Charles John Huffam Dickens was born February 7, 1812, in
Portsmouth, Hampshire, but left it in infancy. His happiest childhood
years were spent in Chatham (1817-22), an area to which he often
reverts in his fiction. From 1822 he lived in London, until, in 1860, he
moved permanently to a country house, Gad's Hill, near Chatham. His
origins were middle class, if of a newfound and precarious respectability;
one grandfather had been a domestic servant, and the other an
embezzler. His father, a clerk in the navy pay office, was well paid, but
his extravagance and ineptitude often brought the family to financial
embarrassment or disaster. (Some of his failings and his ebullience are
dramatized in Mr. Micawber in the partly autobiographical David
Copperfield.)
In 1824 the family reached bottom. Charles, the eldest
son, had been withdrawn from school and was now set to manual
work
in a factory, and his father went to prison for debt. These shocks
deeply
affected Charles. Though abhorring this brief descent into the working
class, he began to gain that sympathetic knowledge of their life and
privations that informed his writings. Also, the images of the
prison and of
the lost, oppressed, or bewildered child recur in many novels.
Much else
in his character and art stems from this period, including, as the
20th-century novelist Angus Wilson has argued, his later difficulty, as
man and author, in understanding women: this may be traced to his bitter
resentment against his mother, who had, he felt, failed disastrously at
this
time to appreciate his sufferings. She had wanted him to stay at work
when his father's release from prison and an improvement in the family's
fortunes made the boy's return to school possible. Happily the father's
view prevailed.
His schooling, interrupted and unimpressive, ended at 15. He became a
clerk in a solicitor's office, then a shorthand reporter in the lawcourts
(thus gaining a knowledge of the legal world often used in the novels),
and finally, like other members of his family, a parliamentary and
newspaper reporter. These years left him with a lasting affection for
journalism and contempt both for the law and for Parliament. His coming
to manhood in the reformist 1830s, and particularly his working on the
Liberal Benthamite Morning Chronicle (1834-36), greatly affected his
political outlook. Another influential event now was his rejection as suitor
to Maria Beadnell because his family and prospects were unsatisfactory;
his hopes of gaining and chagrin at losing her sharpened his determination
to succeed. His feelings about Maria then and at her later brief and
disillusioning reentry into his life are reflected in David Copperfield's
adoration of Dora Spenlow and in the middle-aged Arthur Clennam's
discovery (in Little Dorrit) that Flora Finching, who had seemed
enchanting years ago, was "diffuse and silly," that Flora "whom he had
left
a lily, had become a peony."
══════════════════════════════
**OBJECTIVE**
Render this sentence from the Dickens biography into Spanish: "His schooling, interrupted and unimpressive, ended at 15."

**SUPPLIED DATA**
══════════════════════════════
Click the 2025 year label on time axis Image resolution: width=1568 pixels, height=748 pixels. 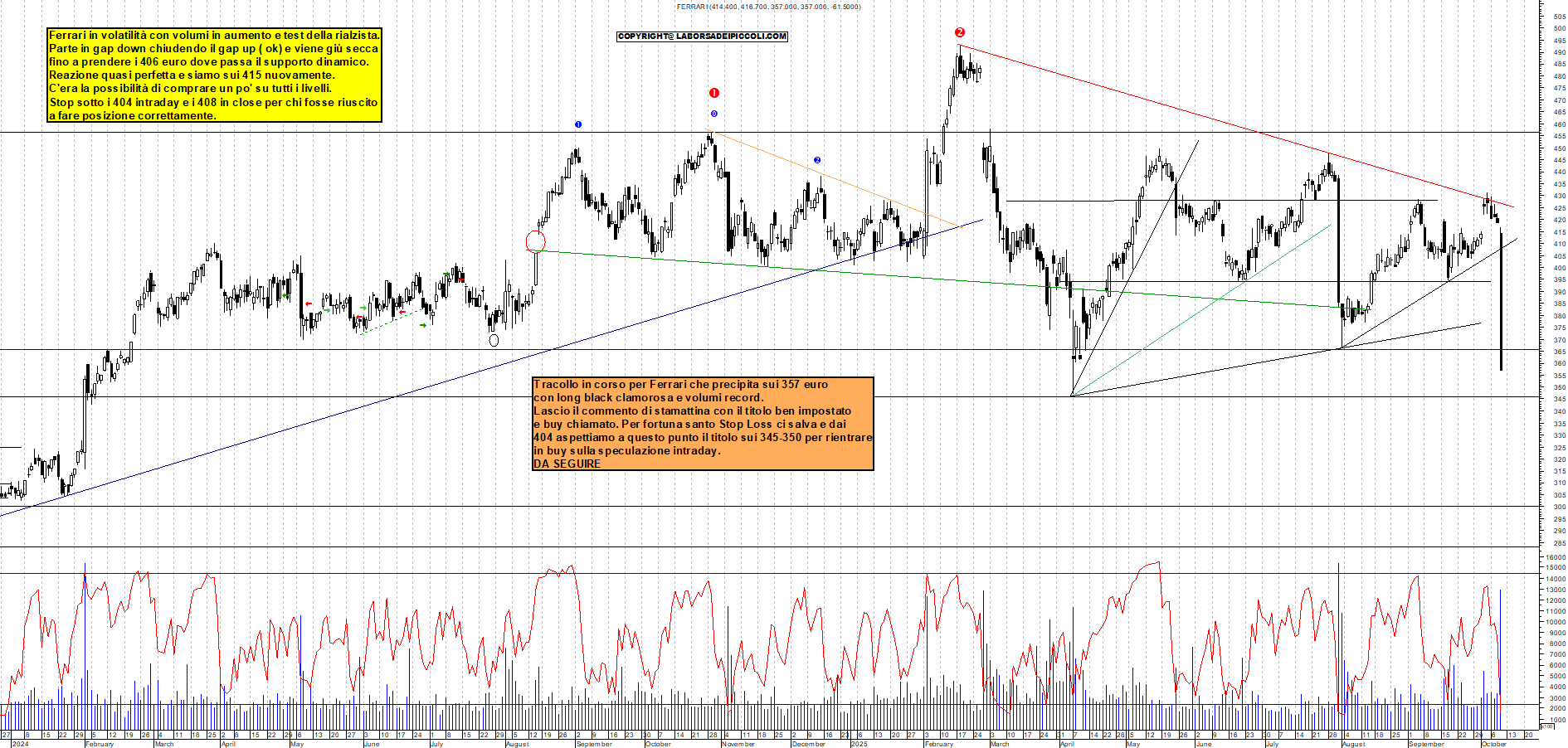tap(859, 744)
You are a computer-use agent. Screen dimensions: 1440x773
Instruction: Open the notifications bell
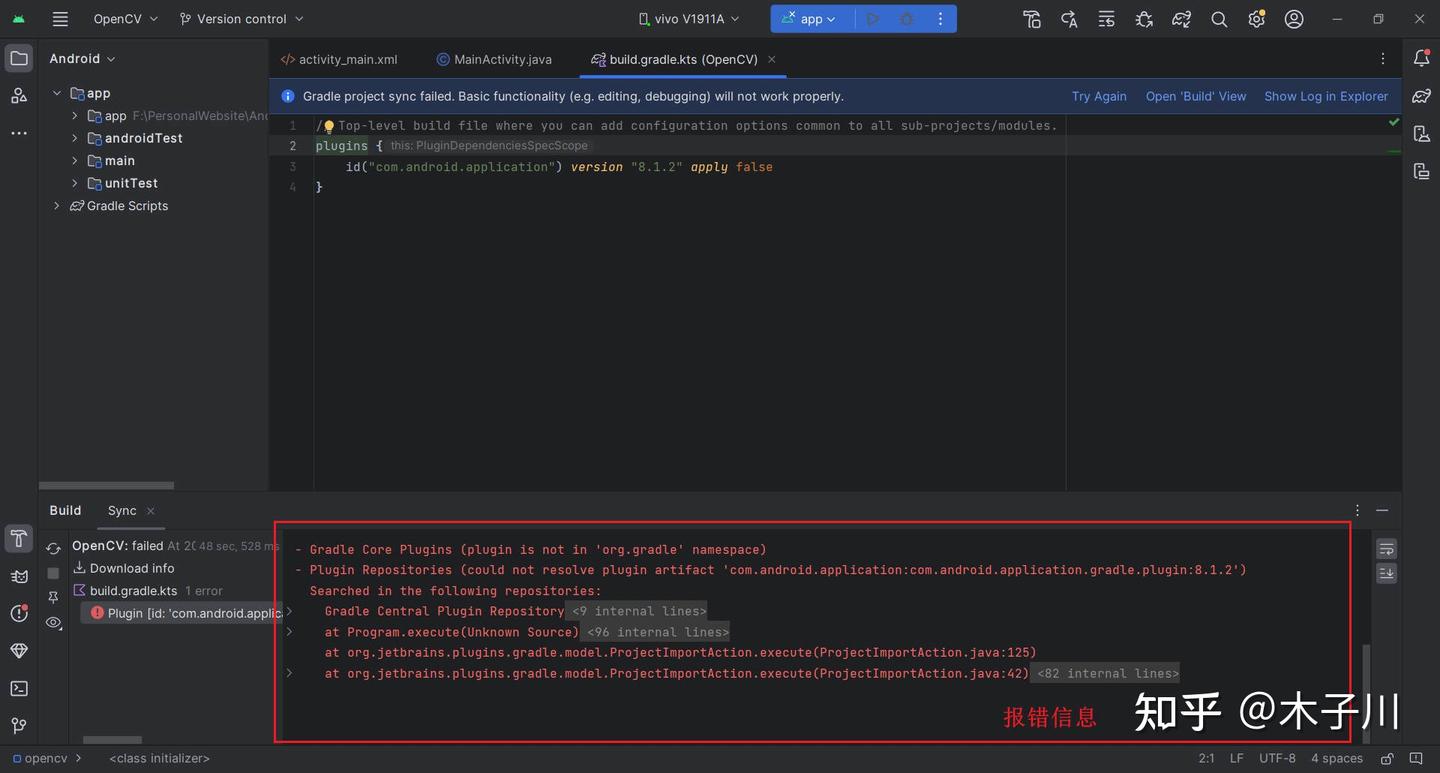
══════════════════════════════
**EXERCISE RESULT**
Su escolarización, interrumpida y poco destacable, terminó a los 15 años.